Hide
Java

Structuring Data for Strong Consistency

The Google App Engine High Replication Datastore (HRD) provides very high availability and durability by using masterless synchronous replication over a wide geographic area. This means that once a transaction commit succeeds, the caller can be assured that the changes have already been accepted by a majority of replicas in different locations. However, there is a tradeoff in this design, which is that the write throughput for any single entity group is limited to about one transaction per second, and the database cannot guarantee that queries spanning multiple entity groups ("non-ancestor queries") will see completely consistent and current data.

The following types of inconsistency may occur in a non-ancestor query:

  • The results may not reflect the latest transactions, returning slightly stale data. This can occur because your query can execute on any replica, and non-ancestor queries do not ensure that the replica they are running on is up-to-date. Instead, they use the latest data that had already been applied to that replica at the time of query execution.
  • A transaction that spans multiple entities may appear to have been applied to one of the entities and not another. Note, though, that a transaction will never appear to have been partially applied within a single entity.
  • A query may include entities in the result set that should not have been included, or exclude entities that should have been included. This can occur because the result set may be determined by the state of the indexes rather than the state of the entity itself, and transactions may be applied to the indexes either before or after they are applied to the entity.

In order to avoid these types of inconsistency, you need to use an ancestor query, limiting the results to a single entity group. This works because entity groups are a unit of consistency as well as transactionality. All data operations are applied to the entire group; an ancestor query won't return its results until the entire entity group contains all transactions that were committed before to the start of the query. If your application relies on strongly-consistent results for certain queries, you may need to take this into consideration when designing your data model. This page discusses best practices for structuring your data to support strong consistency while still meeting your application's write throughput requirements.
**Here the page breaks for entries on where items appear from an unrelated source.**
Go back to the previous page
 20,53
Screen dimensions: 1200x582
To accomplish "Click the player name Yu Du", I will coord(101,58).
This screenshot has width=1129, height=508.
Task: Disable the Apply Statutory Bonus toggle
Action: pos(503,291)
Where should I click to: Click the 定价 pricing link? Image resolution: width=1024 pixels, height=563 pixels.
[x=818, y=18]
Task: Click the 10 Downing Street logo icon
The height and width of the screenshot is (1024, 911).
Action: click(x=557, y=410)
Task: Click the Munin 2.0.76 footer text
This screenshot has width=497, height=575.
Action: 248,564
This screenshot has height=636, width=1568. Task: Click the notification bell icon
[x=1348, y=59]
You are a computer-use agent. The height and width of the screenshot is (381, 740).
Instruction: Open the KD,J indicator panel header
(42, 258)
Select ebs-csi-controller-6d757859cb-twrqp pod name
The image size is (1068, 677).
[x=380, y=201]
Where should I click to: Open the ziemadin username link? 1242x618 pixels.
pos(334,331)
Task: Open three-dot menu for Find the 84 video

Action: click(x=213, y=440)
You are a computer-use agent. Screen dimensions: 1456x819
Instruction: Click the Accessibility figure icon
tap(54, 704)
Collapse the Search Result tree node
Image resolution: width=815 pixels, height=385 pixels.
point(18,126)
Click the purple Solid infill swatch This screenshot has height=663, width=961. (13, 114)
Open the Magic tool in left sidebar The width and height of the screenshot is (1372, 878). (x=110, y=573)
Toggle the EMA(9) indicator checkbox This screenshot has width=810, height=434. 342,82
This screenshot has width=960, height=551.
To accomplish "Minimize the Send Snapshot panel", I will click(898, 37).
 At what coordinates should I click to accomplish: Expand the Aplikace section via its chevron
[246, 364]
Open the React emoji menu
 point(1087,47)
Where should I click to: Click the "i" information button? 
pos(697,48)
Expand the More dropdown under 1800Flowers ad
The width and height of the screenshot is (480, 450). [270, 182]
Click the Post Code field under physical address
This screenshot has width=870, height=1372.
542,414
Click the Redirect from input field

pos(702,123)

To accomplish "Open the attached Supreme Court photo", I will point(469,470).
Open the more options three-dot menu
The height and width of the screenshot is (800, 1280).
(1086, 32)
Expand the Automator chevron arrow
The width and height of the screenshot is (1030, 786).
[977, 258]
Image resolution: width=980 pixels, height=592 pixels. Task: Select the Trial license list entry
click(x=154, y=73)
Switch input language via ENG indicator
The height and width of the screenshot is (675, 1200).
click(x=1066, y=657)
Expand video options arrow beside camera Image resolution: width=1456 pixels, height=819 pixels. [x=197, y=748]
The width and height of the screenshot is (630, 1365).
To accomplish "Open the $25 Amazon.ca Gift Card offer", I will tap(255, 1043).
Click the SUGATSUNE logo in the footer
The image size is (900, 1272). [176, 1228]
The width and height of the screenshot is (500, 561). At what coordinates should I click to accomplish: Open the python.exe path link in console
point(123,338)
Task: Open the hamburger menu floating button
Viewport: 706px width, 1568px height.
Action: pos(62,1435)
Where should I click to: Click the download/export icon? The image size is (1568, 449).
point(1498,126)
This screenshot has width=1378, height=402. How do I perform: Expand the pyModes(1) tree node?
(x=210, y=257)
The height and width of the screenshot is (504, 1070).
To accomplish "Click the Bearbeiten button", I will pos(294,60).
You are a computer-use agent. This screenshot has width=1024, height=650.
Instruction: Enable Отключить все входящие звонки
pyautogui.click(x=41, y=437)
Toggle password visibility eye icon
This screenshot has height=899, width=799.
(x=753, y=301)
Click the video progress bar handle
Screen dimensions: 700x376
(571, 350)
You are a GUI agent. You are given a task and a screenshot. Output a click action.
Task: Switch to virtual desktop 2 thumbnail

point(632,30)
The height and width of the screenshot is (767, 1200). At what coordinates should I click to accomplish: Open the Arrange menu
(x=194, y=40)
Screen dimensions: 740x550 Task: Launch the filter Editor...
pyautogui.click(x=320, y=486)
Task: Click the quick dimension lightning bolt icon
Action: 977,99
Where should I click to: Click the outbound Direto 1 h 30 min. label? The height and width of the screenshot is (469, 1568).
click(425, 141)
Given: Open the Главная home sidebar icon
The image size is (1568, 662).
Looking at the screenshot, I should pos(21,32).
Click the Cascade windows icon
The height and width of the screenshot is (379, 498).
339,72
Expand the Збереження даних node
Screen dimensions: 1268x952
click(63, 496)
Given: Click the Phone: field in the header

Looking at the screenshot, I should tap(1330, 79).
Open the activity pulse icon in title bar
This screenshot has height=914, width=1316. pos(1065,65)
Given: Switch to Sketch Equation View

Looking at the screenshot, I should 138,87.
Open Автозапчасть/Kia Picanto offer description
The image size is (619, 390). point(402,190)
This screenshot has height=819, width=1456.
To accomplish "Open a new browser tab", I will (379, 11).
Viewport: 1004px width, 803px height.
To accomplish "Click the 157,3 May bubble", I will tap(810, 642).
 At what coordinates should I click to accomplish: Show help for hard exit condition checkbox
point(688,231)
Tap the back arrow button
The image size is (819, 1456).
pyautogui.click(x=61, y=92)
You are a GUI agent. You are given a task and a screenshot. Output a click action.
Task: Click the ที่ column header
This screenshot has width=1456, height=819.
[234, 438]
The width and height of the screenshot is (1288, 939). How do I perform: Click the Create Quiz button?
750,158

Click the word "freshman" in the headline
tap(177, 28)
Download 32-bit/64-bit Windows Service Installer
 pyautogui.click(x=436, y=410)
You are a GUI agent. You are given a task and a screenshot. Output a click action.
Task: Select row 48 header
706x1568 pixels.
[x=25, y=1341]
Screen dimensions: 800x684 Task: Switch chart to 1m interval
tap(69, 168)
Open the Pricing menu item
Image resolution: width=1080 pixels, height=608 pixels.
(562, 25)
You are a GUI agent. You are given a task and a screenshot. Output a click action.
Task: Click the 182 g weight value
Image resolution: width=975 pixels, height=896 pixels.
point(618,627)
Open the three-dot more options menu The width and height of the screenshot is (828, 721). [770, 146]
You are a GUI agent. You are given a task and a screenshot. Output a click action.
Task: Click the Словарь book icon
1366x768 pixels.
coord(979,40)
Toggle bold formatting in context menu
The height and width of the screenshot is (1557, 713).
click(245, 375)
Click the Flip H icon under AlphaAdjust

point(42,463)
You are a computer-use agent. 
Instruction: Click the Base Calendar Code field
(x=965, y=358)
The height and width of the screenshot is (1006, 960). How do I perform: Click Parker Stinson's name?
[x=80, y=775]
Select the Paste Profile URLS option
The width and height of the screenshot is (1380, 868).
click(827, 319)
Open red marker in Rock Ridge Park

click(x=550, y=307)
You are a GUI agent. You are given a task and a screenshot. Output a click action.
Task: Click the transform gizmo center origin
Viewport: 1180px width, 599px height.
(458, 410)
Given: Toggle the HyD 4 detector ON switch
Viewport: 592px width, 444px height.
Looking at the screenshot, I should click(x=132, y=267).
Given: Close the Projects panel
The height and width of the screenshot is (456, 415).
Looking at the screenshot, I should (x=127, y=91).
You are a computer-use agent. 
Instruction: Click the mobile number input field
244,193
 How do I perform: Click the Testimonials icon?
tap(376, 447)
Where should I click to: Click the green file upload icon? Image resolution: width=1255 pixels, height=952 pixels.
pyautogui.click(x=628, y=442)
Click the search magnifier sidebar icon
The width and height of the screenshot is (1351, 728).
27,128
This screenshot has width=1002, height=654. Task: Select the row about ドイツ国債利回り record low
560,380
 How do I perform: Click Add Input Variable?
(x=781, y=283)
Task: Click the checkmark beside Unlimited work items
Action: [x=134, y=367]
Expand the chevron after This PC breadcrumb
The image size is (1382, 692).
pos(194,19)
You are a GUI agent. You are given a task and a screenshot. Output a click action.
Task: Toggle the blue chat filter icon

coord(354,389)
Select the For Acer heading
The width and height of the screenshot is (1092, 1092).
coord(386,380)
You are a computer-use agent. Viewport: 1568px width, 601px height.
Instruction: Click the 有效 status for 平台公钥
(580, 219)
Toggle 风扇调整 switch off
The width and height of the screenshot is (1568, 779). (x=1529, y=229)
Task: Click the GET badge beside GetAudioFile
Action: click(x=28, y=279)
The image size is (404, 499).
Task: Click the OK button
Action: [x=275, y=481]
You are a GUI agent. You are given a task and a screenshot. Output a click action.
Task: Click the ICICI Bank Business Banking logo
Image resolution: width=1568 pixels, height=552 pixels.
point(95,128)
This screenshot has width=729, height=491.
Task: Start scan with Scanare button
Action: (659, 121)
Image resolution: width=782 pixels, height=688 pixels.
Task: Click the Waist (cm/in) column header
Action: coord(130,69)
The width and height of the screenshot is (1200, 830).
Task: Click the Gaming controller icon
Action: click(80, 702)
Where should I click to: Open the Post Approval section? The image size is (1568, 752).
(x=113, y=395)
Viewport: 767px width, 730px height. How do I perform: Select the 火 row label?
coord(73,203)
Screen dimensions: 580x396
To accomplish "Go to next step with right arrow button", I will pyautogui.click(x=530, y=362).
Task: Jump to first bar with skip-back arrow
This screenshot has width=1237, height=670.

To understand how to structure your data for strong consistency, compare two different approaches for the guestbook example application from the App Engine Getting Started exercise. The first approach creates a new root entity for each greeting:

import com.google.appengine.api.datastore.Entity;

Entity greeting = new Entity("Greeting");
// No parent key specified, so Greeting is a root entity.

greeting.setProperty("user", user);
greeting.setProperty("date", date);
greeting.setProperty("content", content);

It then queries on the entity kind Greeting for the ten most recent greetings.

import com.google.appengine.api.datastore.DatastoreService;
import com.google.appengine.api.datastore.DatastoreServiceFactory;
import com.google.appengine.api.datastore.Entity;

DatastoreService datastore = DatastoreServiceFactory.getDatastoreService();

Query query = new Query("Greeting")
                    .addSort("date", Query.SortDirection.DESCENDING);

List<Entity> greetings = datastore.prepare(query)
                                  .asList(FetchOptions.Builder.withLimit(10));

However, because we are using a non-ancestor query, the replica used to perform the query in this scheme may not have seen the new greeting by the time the query is executed. Nonetheless, nearly all writes will be available for non-ancestor queries within a few seconds of commit. For many applications, a solution that provides the results of a non-ancestor query in the context of the current user's own changes will usually be sufficient to make such replication latencies completely acceptable.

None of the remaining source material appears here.